ARM big.LITTLE

Last updated

Cortex A57/A53 MPCore big.LITTLE CPU chip ARMCortexA57A53.jpg
Cortex A57/A53 MPCore big.LITTLE CPU chip

ARM big.LITTLE is a heterogeneous computing architecture developed by ARM Holdings, coupling relatively battery-saving and slower processor cores (LITTLE) with relatively more powerful and power-hungry ones (big). The intention is to create a multi-core processor that can adjust better to dynamic computing needs and use less power than clock scaling alone. ARM's marketing material promises up to a 75% savings in power usage for some activities. [1] Most commonly, ARM big.LITTLE architectures are used to create a multi-processor system-on-chip (MPSoC).

Contents

In October 2011, big.LITTLE was announced along with the Cortex-A7, which was designed to be architecturally compatible with the Cortex-A15. [2] In October 2012 ARM announced the Cortex-A53 and Cortex-A57 (ARMv8-A) cores, which are also intercompatible to allow their use in a big.LITTLE chip. [3] ARM later announced the Cortex-A12 at Computex 2013 followed by the Cortex-A17 in February 2014. Both the Cortex-A12 and the Cortex-A17 can also be paired in a big.LITTLE configuration with the Cortex-A7. [4] [5]

The problem that big.LITTLE solves

For a given library of CMOS logic, active power increases as the logic switches more per second, while leakage increases with the number of transistors. So, CPUs designed to run fast are different from CPUs designed to save power. When a very fast out-of-order CPU is idling at very low speeds, a CPU with much less leakage (fewer transistors) could do the same work. For example, it might use a smaller (fewer transistors) memory cache, or a simpler microarchitecture such as removing out-of-order execution. big.LITTLE is a way to optimize for both cases: Power and speed, in the same system.

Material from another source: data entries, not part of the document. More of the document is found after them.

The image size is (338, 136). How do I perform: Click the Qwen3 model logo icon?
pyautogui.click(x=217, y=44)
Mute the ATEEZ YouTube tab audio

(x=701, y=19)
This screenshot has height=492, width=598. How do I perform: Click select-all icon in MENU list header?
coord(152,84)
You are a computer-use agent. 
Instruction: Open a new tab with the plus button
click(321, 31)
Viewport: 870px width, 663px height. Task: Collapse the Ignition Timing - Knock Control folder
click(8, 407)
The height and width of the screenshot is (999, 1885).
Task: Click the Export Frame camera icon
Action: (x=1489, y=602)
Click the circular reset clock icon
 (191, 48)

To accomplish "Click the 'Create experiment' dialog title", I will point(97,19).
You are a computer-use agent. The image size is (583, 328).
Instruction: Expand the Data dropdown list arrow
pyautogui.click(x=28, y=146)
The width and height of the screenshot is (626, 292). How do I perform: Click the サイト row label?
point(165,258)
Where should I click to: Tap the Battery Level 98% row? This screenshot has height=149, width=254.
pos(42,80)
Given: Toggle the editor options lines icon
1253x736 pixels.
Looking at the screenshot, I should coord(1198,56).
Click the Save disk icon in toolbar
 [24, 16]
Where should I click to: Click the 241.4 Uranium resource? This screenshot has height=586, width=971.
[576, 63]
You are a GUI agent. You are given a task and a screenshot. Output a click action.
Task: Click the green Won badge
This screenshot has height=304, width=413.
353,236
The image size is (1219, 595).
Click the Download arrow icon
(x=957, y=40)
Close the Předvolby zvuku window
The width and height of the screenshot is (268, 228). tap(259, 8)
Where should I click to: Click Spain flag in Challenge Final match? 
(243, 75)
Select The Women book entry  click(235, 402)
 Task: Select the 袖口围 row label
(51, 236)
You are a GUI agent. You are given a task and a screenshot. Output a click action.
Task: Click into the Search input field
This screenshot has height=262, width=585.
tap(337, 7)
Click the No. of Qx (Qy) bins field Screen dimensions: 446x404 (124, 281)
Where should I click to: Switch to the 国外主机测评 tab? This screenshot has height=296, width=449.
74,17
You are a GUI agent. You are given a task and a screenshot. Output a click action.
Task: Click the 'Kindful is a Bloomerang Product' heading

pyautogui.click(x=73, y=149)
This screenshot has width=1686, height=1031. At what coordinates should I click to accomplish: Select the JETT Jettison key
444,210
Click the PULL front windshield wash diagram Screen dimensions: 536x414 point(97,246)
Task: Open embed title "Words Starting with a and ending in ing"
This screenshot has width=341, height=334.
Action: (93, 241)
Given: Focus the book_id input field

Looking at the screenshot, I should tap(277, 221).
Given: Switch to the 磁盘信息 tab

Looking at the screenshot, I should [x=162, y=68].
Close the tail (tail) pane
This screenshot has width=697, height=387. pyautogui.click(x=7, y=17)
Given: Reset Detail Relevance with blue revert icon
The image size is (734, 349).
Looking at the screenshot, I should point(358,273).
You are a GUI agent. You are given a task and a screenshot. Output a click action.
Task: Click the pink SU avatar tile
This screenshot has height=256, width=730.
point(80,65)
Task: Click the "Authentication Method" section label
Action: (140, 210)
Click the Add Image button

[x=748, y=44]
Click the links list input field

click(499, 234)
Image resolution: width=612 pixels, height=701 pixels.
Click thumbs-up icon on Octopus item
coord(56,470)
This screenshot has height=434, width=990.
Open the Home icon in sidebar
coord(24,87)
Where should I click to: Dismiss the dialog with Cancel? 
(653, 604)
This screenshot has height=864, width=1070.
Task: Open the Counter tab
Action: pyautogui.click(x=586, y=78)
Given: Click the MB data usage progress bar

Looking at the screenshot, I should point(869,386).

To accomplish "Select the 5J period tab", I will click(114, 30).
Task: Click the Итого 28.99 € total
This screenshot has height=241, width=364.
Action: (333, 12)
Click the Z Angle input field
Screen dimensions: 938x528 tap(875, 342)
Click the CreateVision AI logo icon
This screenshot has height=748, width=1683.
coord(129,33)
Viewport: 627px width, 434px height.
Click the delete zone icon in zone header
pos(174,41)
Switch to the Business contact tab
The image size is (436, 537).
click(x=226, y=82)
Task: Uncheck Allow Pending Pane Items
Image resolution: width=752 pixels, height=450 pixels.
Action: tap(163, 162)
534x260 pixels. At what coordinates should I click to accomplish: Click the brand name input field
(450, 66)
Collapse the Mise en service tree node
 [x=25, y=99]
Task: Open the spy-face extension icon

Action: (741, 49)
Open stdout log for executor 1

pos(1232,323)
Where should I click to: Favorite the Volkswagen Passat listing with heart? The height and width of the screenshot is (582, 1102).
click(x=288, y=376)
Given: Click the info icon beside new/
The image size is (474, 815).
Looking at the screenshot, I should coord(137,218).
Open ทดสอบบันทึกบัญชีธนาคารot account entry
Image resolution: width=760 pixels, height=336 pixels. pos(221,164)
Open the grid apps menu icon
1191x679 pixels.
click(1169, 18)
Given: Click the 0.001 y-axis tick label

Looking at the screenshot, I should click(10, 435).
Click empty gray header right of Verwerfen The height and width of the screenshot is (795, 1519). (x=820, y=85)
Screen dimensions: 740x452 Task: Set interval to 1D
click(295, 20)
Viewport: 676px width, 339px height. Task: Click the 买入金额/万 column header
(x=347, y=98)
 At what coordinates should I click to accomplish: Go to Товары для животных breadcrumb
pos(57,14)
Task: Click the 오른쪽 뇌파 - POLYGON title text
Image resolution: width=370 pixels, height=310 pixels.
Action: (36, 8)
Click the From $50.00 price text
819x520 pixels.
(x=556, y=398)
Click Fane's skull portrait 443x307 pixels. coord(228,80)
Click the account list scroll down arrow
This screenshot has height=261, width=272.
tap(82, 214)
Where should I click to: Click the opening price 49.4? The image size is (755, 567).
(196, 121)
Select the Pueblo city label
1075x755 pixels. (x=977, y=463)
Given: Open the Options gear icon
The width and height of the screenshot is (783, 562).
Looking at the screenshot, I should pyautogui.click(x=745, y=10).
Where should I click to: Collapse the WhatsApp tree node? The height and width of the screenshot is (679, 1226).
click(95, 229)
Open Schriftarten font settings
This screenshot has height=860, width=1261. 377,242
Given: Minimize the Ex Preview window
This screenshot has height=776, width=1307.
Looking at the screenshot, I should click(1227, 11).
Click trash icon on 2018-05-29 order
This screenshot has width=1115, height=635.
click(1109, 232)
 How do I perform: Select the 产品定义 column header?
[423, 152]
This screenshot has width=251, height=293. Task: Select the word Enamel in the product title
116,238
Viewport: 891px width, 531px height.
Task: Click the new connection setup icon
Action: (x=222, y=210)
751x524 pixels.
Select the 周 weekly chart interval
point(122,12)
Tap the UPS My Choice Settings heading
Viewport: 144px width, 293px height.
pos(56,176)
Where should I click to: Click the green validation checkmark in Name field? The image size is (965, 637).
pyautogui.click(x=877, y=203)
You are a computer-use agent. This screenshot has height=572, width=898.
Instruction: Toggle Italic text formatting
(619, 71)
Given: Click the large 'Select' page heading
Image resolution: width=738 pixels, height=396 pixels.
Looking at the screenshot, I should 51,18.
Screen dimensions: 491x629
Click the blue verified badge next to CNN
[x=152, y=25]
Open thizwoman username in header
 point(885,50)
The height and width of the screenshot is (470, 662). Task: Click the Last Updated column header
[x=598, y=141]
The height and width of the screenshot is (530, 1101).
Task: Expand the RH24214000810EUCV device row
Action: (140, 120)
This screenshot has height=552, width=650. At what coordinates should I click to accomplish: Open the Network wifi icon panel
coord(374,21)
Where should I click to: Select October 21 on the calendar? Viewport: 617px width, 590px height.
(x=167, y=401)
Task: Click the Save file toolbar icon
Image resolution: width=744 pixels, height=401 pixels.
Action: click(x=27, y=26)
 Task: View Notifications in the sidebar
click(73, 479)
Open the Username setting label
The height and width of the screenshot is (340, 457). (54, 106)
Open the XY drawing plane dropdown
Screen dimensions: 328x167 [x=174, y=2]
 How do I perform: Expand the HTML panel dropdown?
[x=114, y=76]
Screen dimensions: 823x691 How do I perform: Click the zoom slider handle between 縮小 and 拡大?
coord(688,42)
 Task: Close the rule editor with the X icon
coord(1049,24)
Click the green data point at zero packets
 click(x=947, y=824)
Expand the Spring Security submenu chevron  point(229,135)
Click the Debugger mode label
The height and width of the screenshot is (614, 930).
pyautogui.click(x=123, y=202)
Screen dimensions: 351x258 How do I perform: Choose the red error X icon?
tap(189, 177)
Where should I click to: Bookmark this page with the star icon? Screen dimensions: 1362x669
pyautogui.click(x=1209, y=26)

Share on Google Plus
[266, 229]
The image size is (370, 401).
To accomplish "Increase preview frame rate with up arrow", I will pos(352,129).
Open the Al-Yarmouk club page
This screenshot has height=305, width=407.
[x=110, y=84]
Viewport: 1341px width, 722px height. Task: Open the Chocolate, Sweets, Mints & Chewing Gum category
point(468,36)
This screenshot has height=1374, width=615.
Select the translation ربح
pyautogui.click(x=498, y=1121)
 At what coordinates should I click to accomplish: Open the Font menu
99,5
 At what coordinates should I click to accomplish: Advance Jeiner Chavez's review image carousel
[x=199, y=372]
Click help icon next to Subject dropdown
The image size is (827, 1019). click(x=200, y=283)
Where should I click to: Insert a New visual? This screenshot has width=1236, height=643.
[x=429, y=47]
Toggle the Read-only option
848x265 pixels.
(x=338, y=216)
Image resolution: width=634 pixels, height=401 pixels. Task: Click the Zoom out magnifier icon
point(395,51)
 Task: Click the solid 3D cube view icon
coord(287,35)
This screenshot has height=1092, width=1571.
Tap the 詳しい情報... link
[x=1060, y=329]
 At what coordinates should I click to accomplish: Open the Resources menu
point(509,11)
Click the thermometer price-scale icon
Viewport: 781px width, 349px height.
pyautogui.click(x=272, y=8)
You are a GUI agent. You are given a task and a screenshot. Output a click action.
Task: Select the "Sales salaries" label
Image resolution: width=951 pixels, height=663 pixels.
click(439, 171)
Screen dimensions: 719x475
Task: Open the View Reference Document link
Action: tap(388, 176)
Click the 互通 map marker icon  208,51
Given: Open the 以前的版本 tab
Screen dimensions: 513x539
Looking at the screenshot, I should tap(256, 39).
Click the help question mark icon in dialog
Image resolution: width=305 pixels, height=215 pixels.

In practice, a big.LITTLE system can be surprisingly inflexible. One issue is the number and types of power and clock domains that the IC provides. These may not match the standard power management features offered by an operating system. Another is that the CPUs no longer have equivalent abilities, and matching the right software task to the right CPU becomes more difficult. Most of these problems are being solved by making the electronics and software more flexible.

Run-state migration

There are three ways [6] for the different processor cores to be arranged in a big.LITTLE design, depending on the scheduler implemented in the kernel. [7]

Clustered switching

Big.Little clustered switching Big.Little Cluster Switching.png
Big.Little clustered switching

The clustered model approach is the first and simplest implementation, arranging the processor into identically sized clusters of "big" or "LITTLE" cores. The operating system scheduler can only see one cluster at a time; when the load on the whole processor changes between low and high, the system transitions to the other cluster. All relevant data are then passed through the common L2 cache, the active core cluster is powered off and the other one is activated. A Cache Coherent Interconnect (CCI) is used. This model has been implemented in the Samsung Exynos 5 Octa (5410). [8]

In-kernel switcher (CPU migration)

Big.Little in-kernel switcher In Kernel Switcher.jpg
Big.Little in-kernel switcher

CPU migration via the in-kernel switcher (IKS) involves pairing up a 'big' core with a 'LITTLE' core, with possibly many identical pairs in one chip. Each pair operates as one so-termed virtual core, and only one real core is (fully) powered up and running at a time. The 'big' core is used when the demand is high and the 'LITTLE' core is employed when demand is low. When demand on the virtual core changes (between high and low), the incoming core is powered up, running state is transferred, the outgoing is shut down, and processing continues on the new core. Switching is done via the cpufreq framework. A complete big.LITTLE IKS implementation was added in Linux 3.11. big.LITTLE IKS is an improvement of cluster migration (§ Clustered switching), the main difference being that each pair is visible to the scheduler.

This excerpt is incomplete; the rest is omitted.